If Graphic India can slowly push what’s wrong with Indian animation into an animation Sarlacc pit, then we’re talking about the inevitable growth of quality animation and stories. It’s likely this growth will come out of the Indian comic industry that’s steadily growing and already produces quality content. It’s also going to empower thousands of storytellers, artists and young producers in India who've grown up reading graphic novels, Lord of the Rings or watching Justice League, desperately hoping Indian narratives become a normal and standard part of this global industry just like Japanese anime has.
It’s all about looking beyond the horizon.
The Earth was once a vast stretch of plain land dotted with few forests and rivers. One day, the mother of three Earthly goddesses, Ka Ding of Fire, Ka Um of Water and Ka Sngi of the Sun, died while visiting her daughters. Ka Ding, being the youngest, bore the responsibility of destroying the corpse of their dead mother. She unleashed great heat until the rivers dried and the leaves withered, but nothing happened.
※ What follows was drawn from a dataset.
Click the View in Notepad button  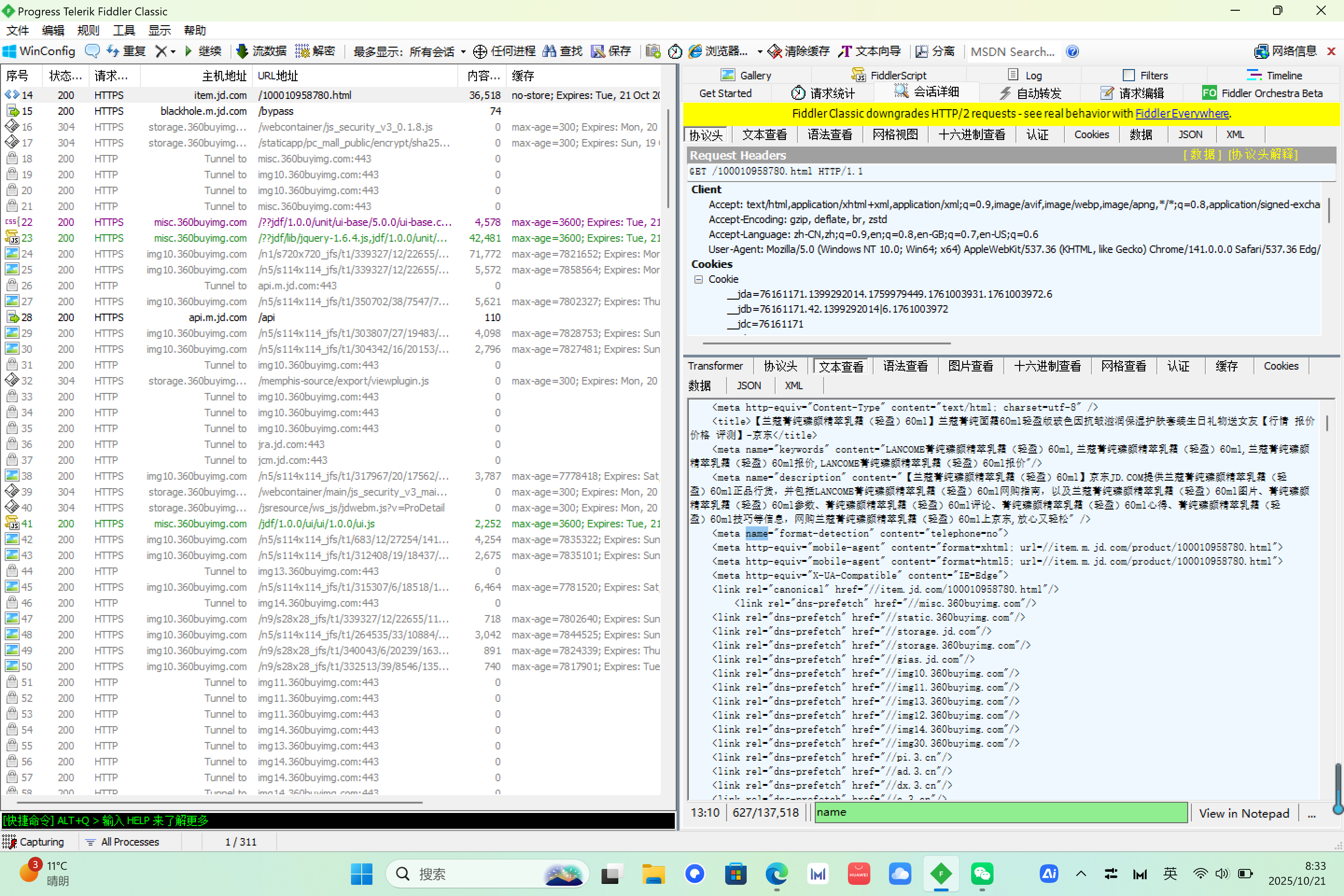pos(1243,813)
Next, Ka Um undertook the rites, bringing intense rains till all the rivers flooded, yet the corpse resisted. Finally, Ka Sngi, the oldest, stepped forward. She engulfed the earth with flames, crumbling and deforming it till her mother was finally consumed. The resulting Earth, full of mountains and gorges and valleys, would go on to become the rich land that mankind inhabited.
This is a Khasi origin story.
India isn’t just a sum of its most popular mythological history, either. The land has witnessed the rise and fall of numerous civilisations and kingdoms, and an English occupation. This is besides the local histories, folk stories and traditional fairy tales scattered throughout the nation waiting to be re-told, waiting to be claimed by storytellers like Devarajan or Morrison.
“Great stories like the Mahabharata don’t belong to any one culture," says Devarajan, "they belong to the world.”